Vendredi 2 Août : reprise du festival
Le festival se poursuit ou plutôt reprend après l’intermède du tremplin avec une soirée qu’ un hasard objectif rend d’une logique imparable. Dans une parfaite cohérence de programmation, Cosmic Keys, le duo gagnant du tremplin 2023 précède le jazz tout aussi spatial du Phoenix duTrio de Grégory Privat. De quoi rendre le programmateur heureux. Sa thématique unique est évidemment l’un des attraits et originalités du festival 2004. Gilles Louis- Eloi, l’actuel président de l’Avignon Jazz Festival en rêvait, il l’a créé ce festival dédié à la Caraïbe, aux musiques ultra marines de la Martinique et Guadeloupe dans tout leur éclat, trop souvent méconnues des métropolitains. La créolisation c’est le métissage des cultures qui produit de l’inattendu, lit-on dans l’édito qui prolonge cette citation d’Edouard Glissant en ajoutant « le jazz est par essence un pur produit de la créolisation : c’est en cela qu’il est si vivant et le sera encore longtemps ». Un festival partenaire de celui des Vents de Morières à la fin août (30 août au Ier septembre).

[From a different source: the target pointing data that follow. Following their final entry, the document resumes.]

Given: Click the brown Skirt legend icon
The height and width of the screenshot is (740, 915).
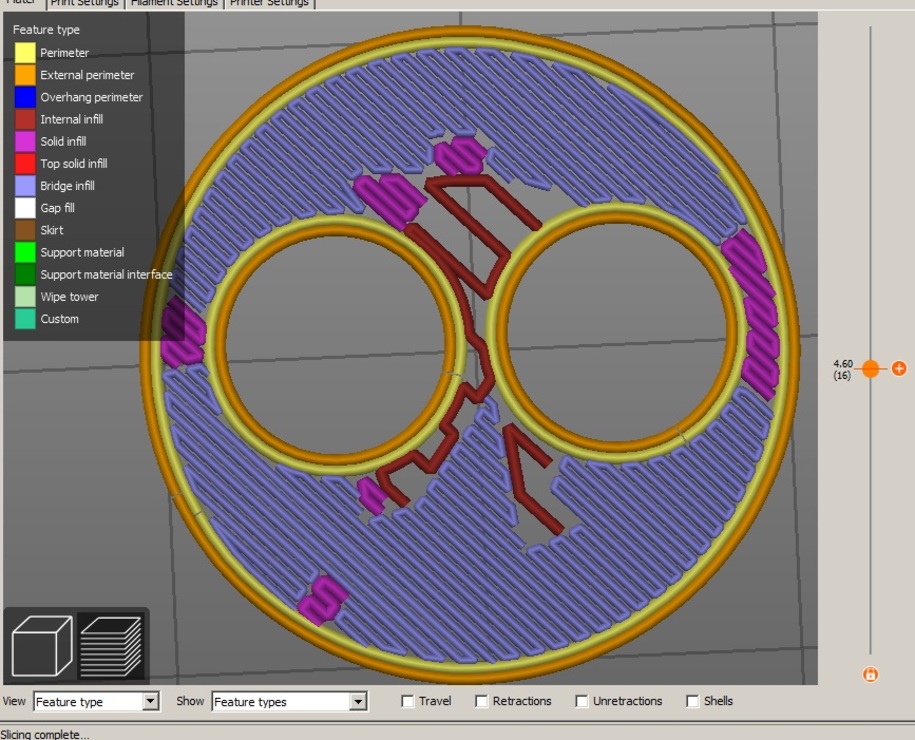Looking at the screenshot, I should (25, 230).
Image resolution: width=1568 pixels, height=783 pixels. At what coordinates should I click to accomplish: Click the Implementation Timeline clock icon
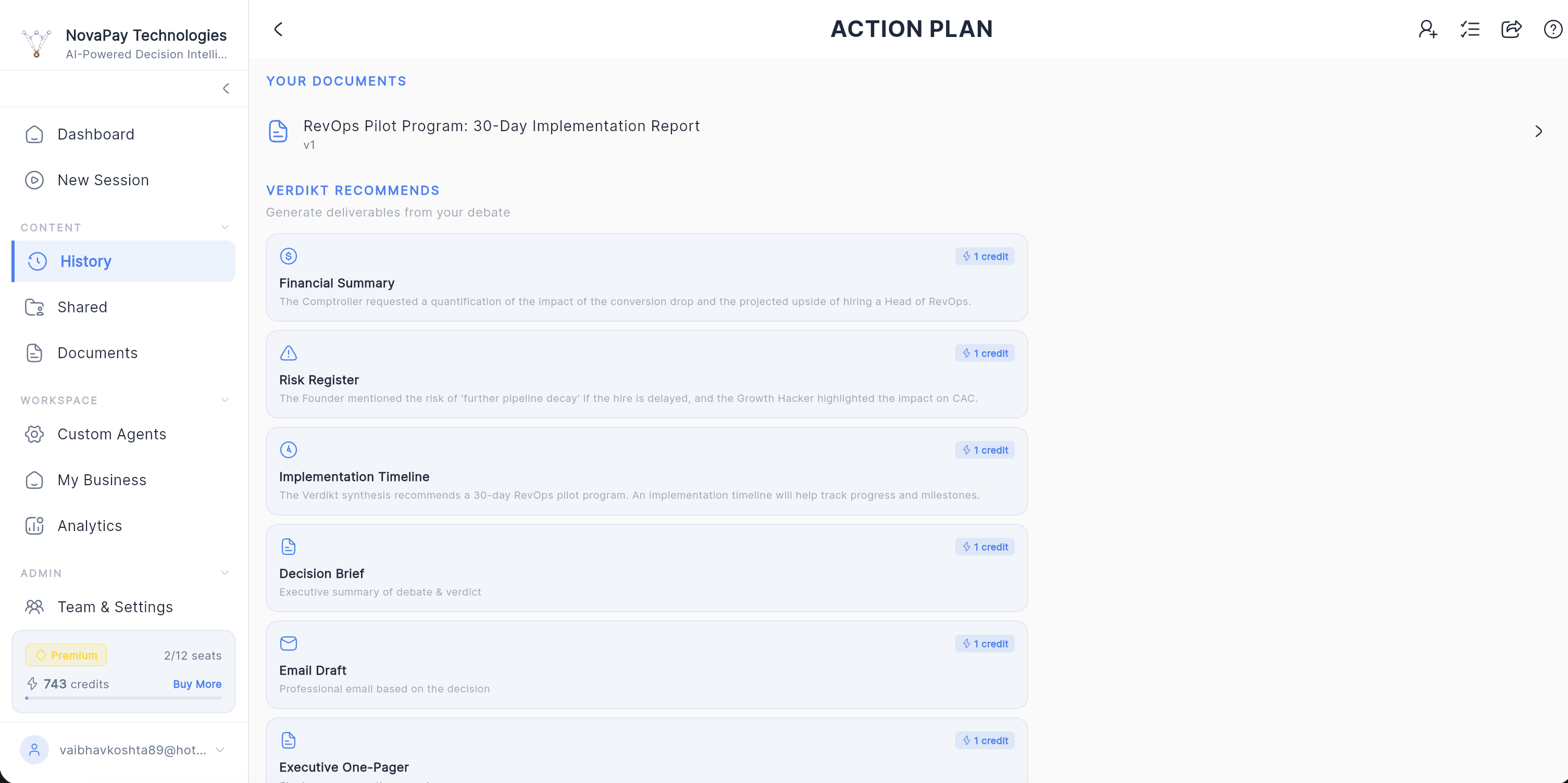pos(288,450)
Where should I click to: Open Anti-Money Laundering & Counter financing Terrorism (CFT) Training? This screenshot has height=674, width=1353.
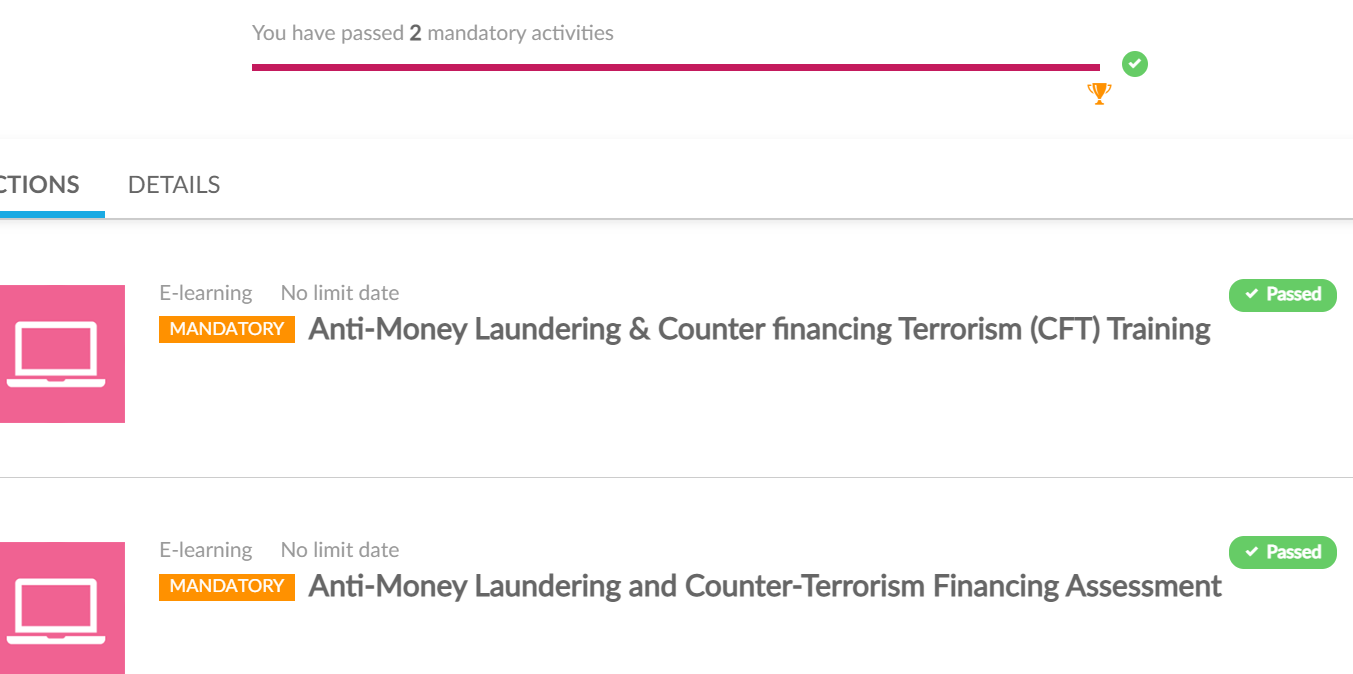(759, 329)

C’est toujours une découverte pour qui n’est pas au fait des musiques caribéennes que l’écoute en live d’une musique aussi mouvante, éruptive. Je me souviens des Reflets si denses d’un Sonny Troupé qu’ils deviennent une autre réalité, mettant en valeur tout comme le batteur Arnaud Dolmen dans son quartet bien ajusté les vibrations du cru, les rythmes et rituels africains. Des esprits joueurs selon les figures, codes et carrures de ces musiques, présentes à Avignon dans cette programmation îlienne, hybridant des mélopées africaines à un « jazz vif » aux audaces harmoniques.
Cosmic Keys
Duo Delphine Deau et Axel Nouveau ( piano préparé, synthétiseurs, toy piano, melodica, boîte à rythmes….)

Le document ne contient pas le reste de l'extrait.